Previous to this, however, Mr. Gloucester, through the concurrence of the Church, had brought forward Samuel Cornnish and Benjamin Hughes to presbytery, to be received under their care as candidates for the ministry; and, from what I have gathered from the Minutes of Presbytery, these young men sustained themselves creditably in the parts of trial assigned to them by presbytery, from time to time as they were examined. In this, also, Mr. Gloucester’s qualities for perception were conspicuous. It will be perceived that his vision was not circumscribed within the narrow limits of his own immediate wants or interests; he was, as I have once before stated, a man of extensive observation; he threw his furtive glance far away into the future, and contemplated the Presbyterian Church, in the States of the Union, rising in the distance as in miniature, and still later looming up in greater magnitude, until he fully recognized its swelling proportions, from every point of view, spreading out and extending itself far and wide. Hence, as can easily be perceived, he took the timely precaution to have prepared the proper material in these young candidates for the ministry, in due time to supply the growing wants of these rising churches; and it is mainly to him and to this First African Presbyterian Church that the now respectable number of Presbyterian church in this land are supplied with ministers.

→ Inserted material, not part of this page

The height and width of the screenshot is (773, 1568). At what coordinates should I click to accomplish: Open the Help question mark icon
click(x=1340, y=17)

It pleased the great Head of the Church to remove Mr. Gloucester from his earthly toils and labors, on the 2d day of May, 1822, in the 46th year of his age. This solemn even was expected, from the known nature of his disease, and though it shrouded the hearts of his people and friends in mourning and sorrow, still they were prepared for the sad announcement; in fact, he himself, though feeble and weak, daily exhorted them to resignation to the will of God. I need not inform the reader of the gloom that his death cast over the community where he was known, and he was extensively known to the religious community; they all felt that not only a great man had fallen that day in Israel, but a father, a light in the church, a shining light was extinguished.

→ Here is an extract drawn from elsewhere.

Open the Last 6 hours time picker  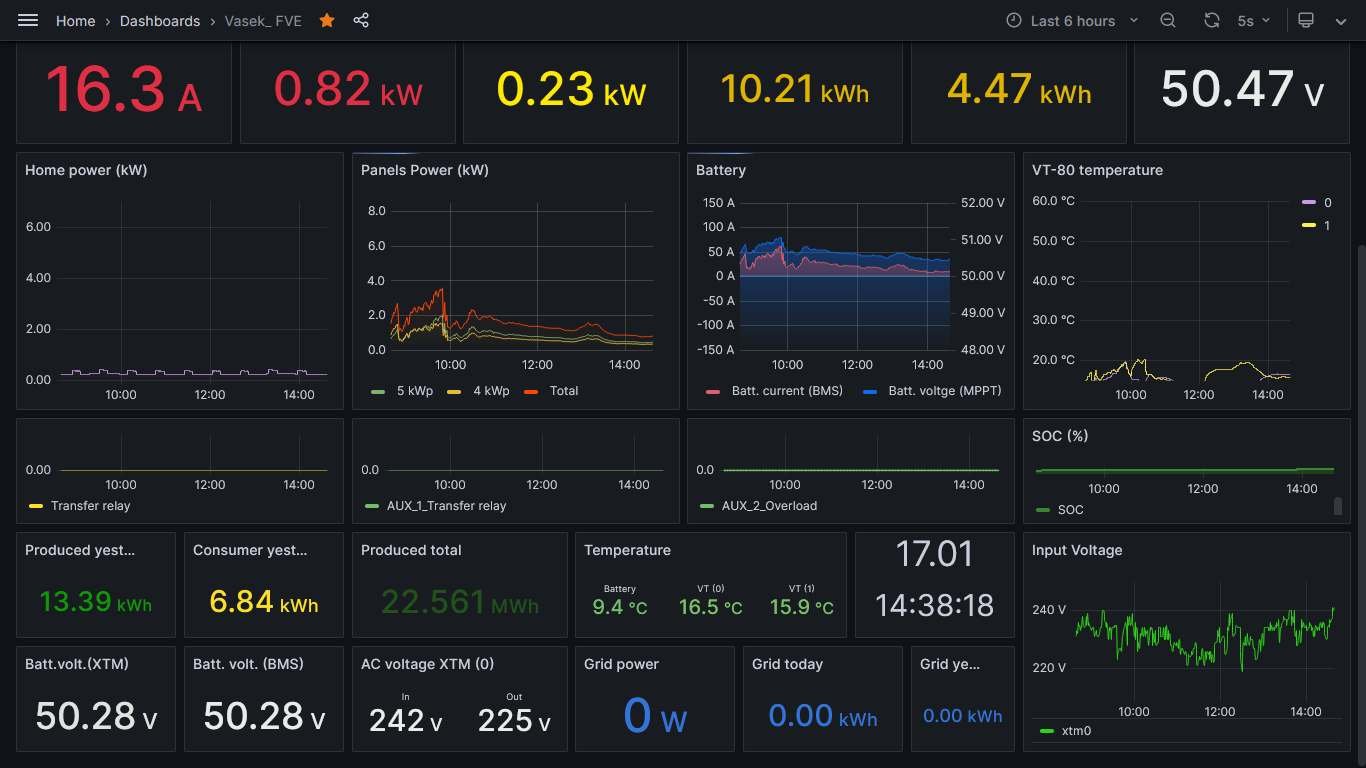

His death was a peaceful one, full of hope; it might, perhaps, more properly be said that he fell asleep in Jesus. Could it be otherwise? His life was Christ-like, that was his life to be like Christ; for this he lived, for this he labored. I close the life of this devoted servant of God by a remark or two. That there were other colored men in Philadelphia laboring for the religious elevation of their people, is known, but if there ever was a man in Philadelphia of Mr. Gloucester’s position, whose upright and Christian walk and general character, considered from every point of view, that won for him the respect and esteem of the great and good men of his day, that man was Mr. Gloucester.